Uraufführung des Stückes „Stromberger oder Bilder von allem“ im Vorarlberger Landestheater (Foto: Anja Köhler)
Thorsten Bayer · 18. Sep 2020 · Kleinkunst, Zirkus

Komme, was wolle – Maraña im Freudenhaus Lustenau

Körpertheater, Installation, Tanz, bildende Kunst: Alle Begriffe treffen zu und doch beschreiben sie nur unvollständig die Arbeit dieser Kompanie. Sehenswert ist Maraña auf jeden Fall. Ein ausgeprägtes Faible für Stricken oder Häkeln ist nicht nötig, mit einer Rot-Grün-Blindheit hingegen wird der Abend nur halb so beeindruckend.

So etwas hat man noch nicht gesehen, ich zumindest nicht. Eine knallbunte Wand aus Wolle bildet das Bühnenbild, das mit dem Start der Show auch noch zu pulsieren beginnt. Zunächst ist nur ein DJ in – natürlich – wollenem Kostüm zu sehen, der am Bühnenrand Keyboard, Bongo und Elektro-Drums bearbeitet. Nach und nach fliegen einzelne Wollstränge aus dem Backstage-Bereich nach vorne, entweder über die Wollwand geworfen oder aus zahlreichen Ausstülpungen in der Wand. Nach und nach erscheinen aus diesen „Mündern“ (?) einzelne Hände, Füße und schließlich ganze Menschen. Völlig durchgeknallt, aber zweifellos packend. Die Chilenin Paula Riquelme zeichnet für Konzept und Regie verantwortlich. Sie ist ehemalige Zirkusartistin. Von Choreographie versteht sie offensichtlich auch eine Menge. Vor drei Jahren entstand Maraña; eine Kompanie, die in Berlin zuhause ist. 

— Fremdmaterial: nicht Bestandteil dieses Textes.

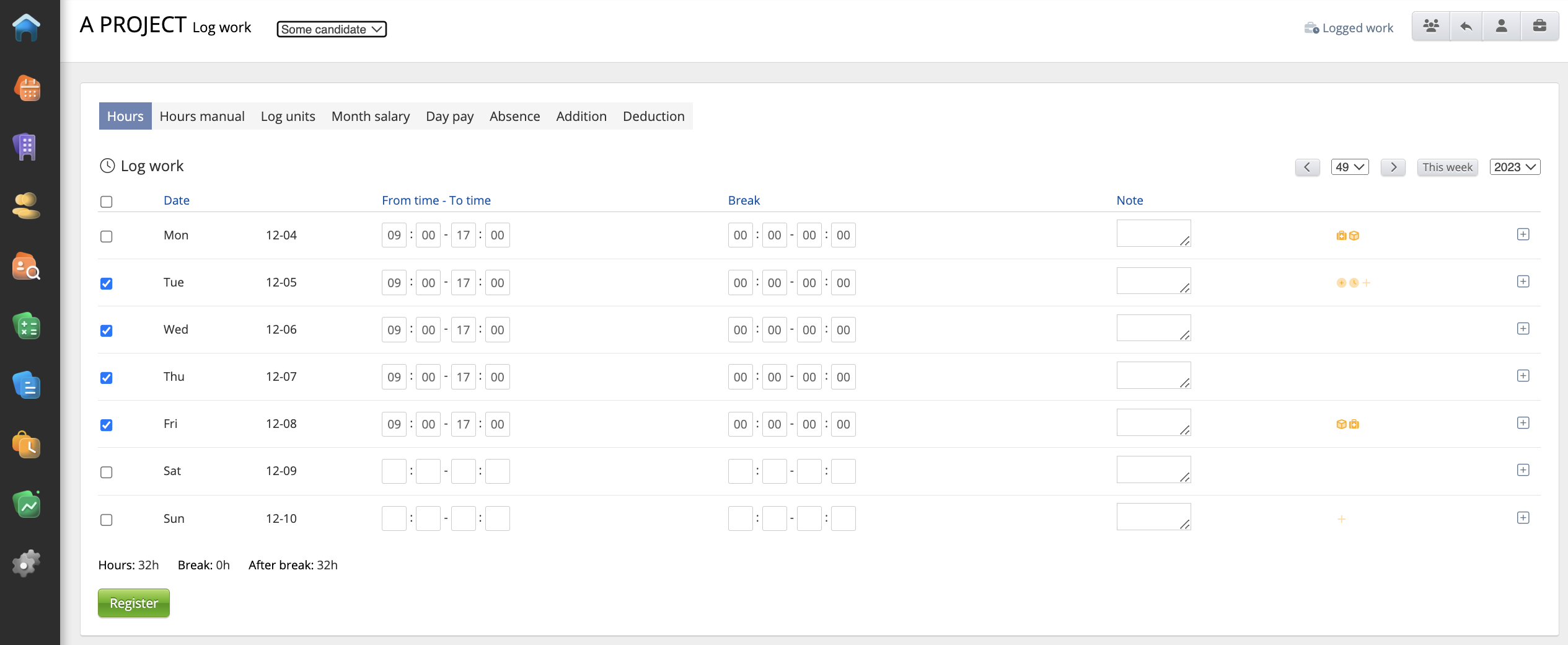Toggle the select-all checkbox in header
This screenshot has height=645, width=1568.
click(107, 202)
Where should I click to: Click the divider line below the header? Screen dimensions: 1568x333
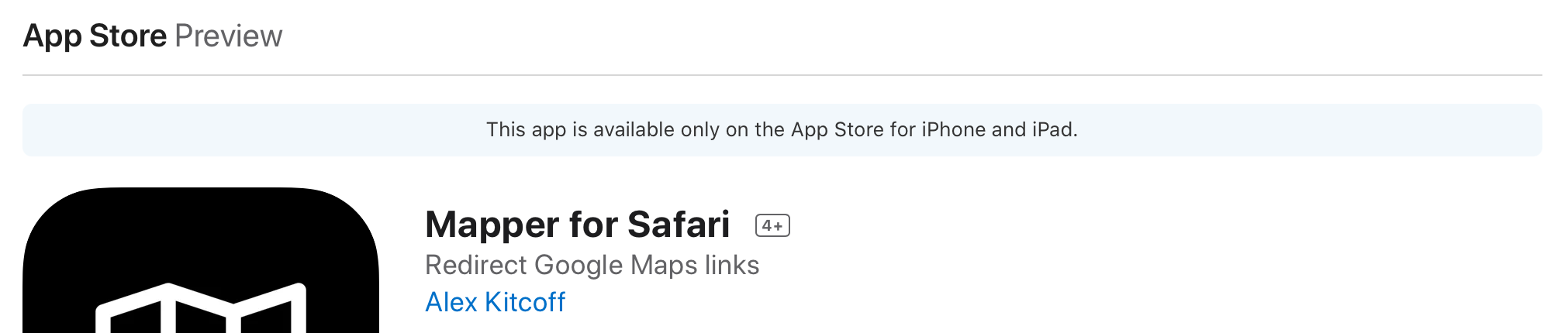tap(782, 75)
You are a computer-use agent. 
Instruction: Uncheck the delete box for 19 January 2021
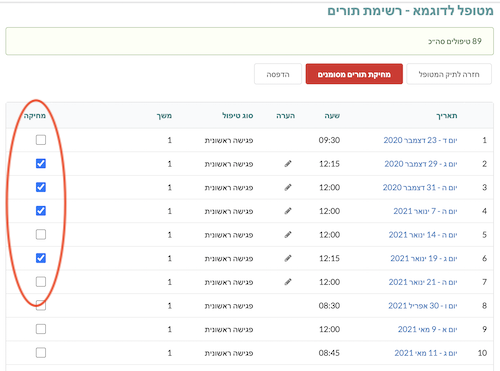click(41, 258)
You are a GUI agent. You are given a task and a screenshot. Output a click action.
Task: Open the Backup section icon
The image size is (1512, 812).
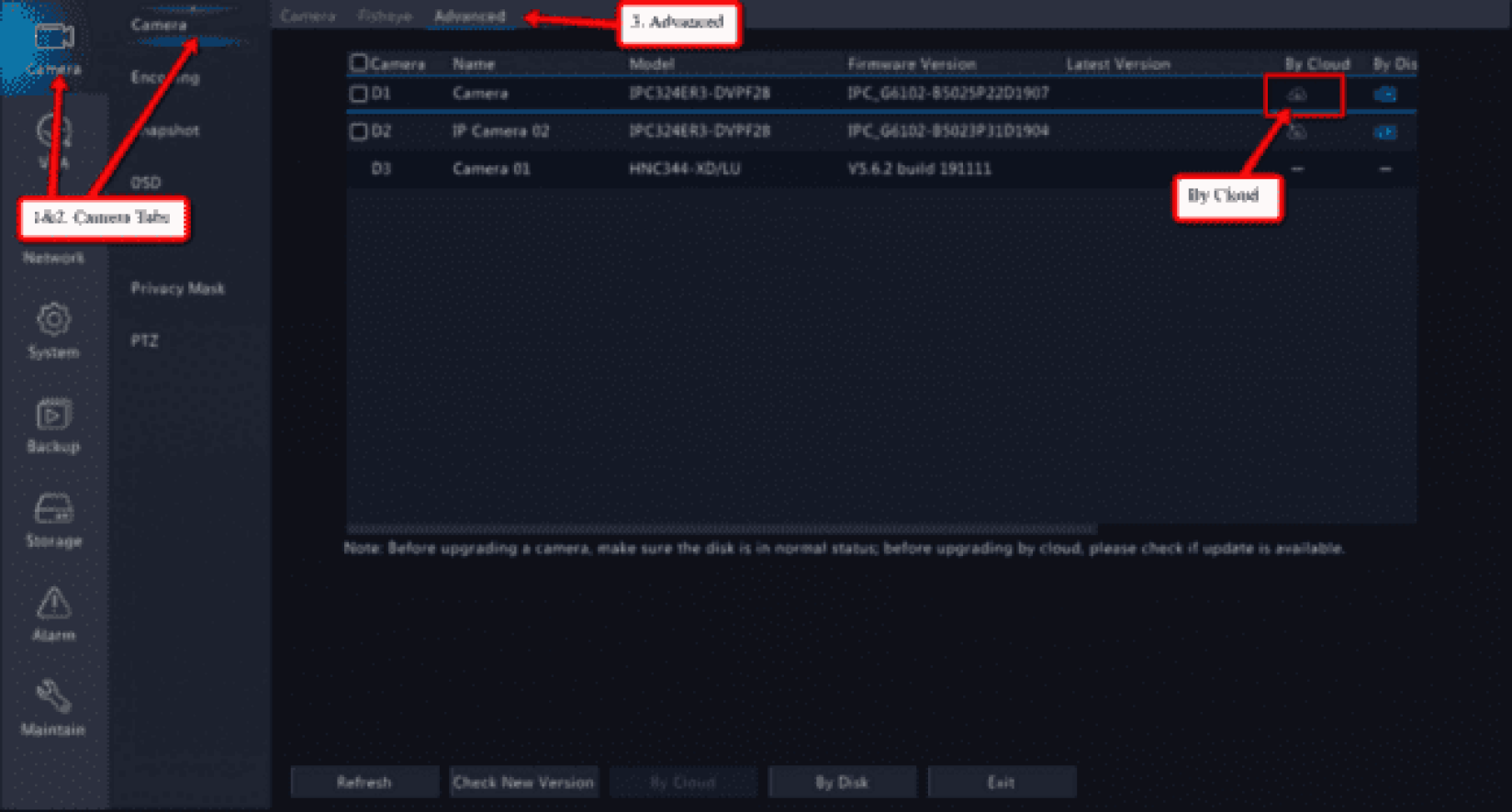pos(53,416)
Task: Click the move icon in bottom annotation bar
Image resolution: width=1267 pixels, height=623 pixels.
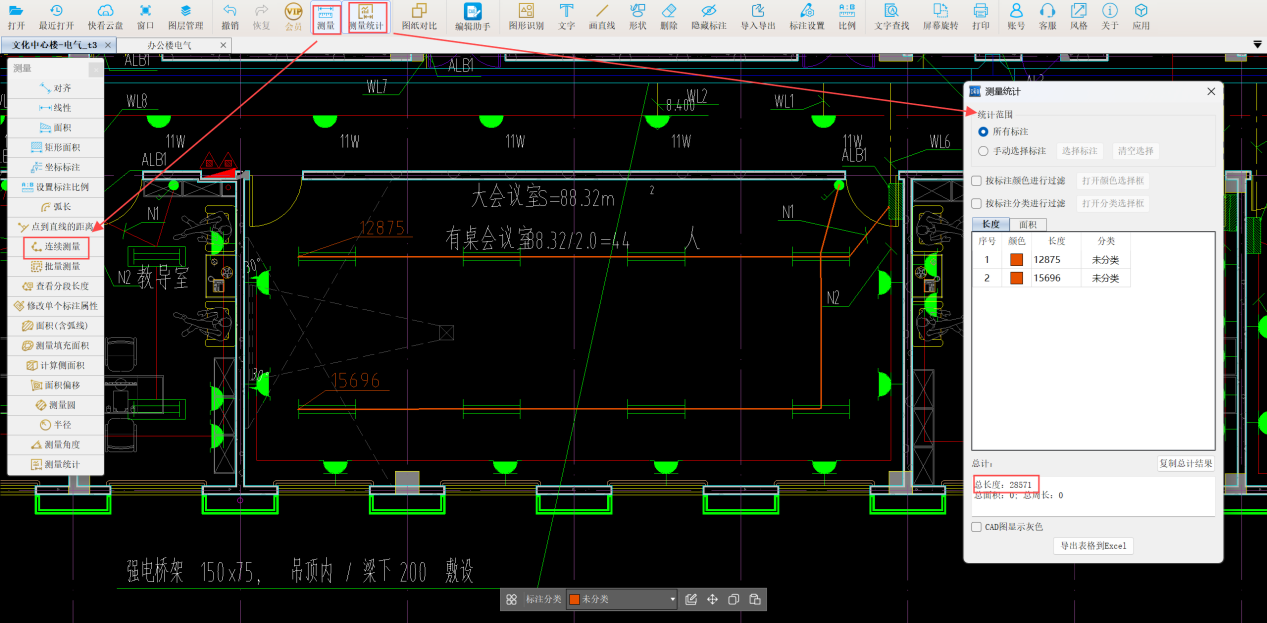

Interpretationsmöglichkeiten


Der Begriff Maraña bedeutet Verwicklung, Gestrüpp – laut Pressetext „also etwas, in dem trotz vorscheinender Undurchdringlichkeit besondere Lebensräume verborgen sind, die erst diejenigen zu sehen bekommen, die sich auch hineinwagen“. Riquelme lässt sich von der Natur inspirieren. Besonders interessant findet sie die ganz unterschiedlichen Interpretationen der Zuschauerinnen und Zuschauer: Für die eine geht es offenkundig um Sex, ein anderer versteht das Dargebotene als Erklärung von Leben und Tod, mit der Wollwand als Trennung zwischen dem Dies- und dem Jenseits. Sie sagte einmal: „Wenn jemand der Bedeutung der Performances auf den Grund gehen will und mich fragt: ‚Warum?‘, dann frage ich zurück: ‚Warum nicht?‘“

Psychedelisch

Die Show besteht aus drei Teilen – Inside, Leg Lag und Unk – , die jeweils eine halbe Stunde lang sind. Dazwischen gibt es 20-minütige Pausen. „Inside“ versprüht von Anfang an eine intensive, hypnotische Atmosphäre, wickelt Darsteller und Publikum gleichermaßen ein. Das liegt nicht nur an der omnipräsenten Wolle. Die komplett wortlos ablaufende Show hat etwas von Voodoo: magische Momente mit rätselhaften Tanzszenen in einer dschungelartigen Landschaft, die gleichzeitig grell neonfarben erleuchtet. Dazu die treibende Musik des DJs. Neugierige Kulturfreunde, die sich für The Doors, Grateful Dead oder M. C. Escher interessieren, werden diesen Abend sicherlich genießen.

Zweite Show im Freudenhaus


Es ist visuell überwältigend, was die vier Künstler – ein DJ, eine Tänzerin und zwei Tänzer – auf die durchtrainierten Beine stellen. Gruselig wird es an einigen Stellen, vielleicht auch, weil die Gesichter der drei Darsteller erst ganz am Ende zu sehen sind. Zuvor sind sie von schwarzem Stoff verhüllt. Mit der Zeit, spätestens beim dritten Teil, haben sich die Abläufe und Effekte etwas abgenutzt. Faszinierend und einzigartig bleibt die Show allemal.

Am heutigen Freitagabend spielt Maraña ein zweites Mal. Um 20 Uhr geht´s los, Einlass ist um 19 Uhr. Die Corona-Regelungen haben die Veranstalter bestens im Griff.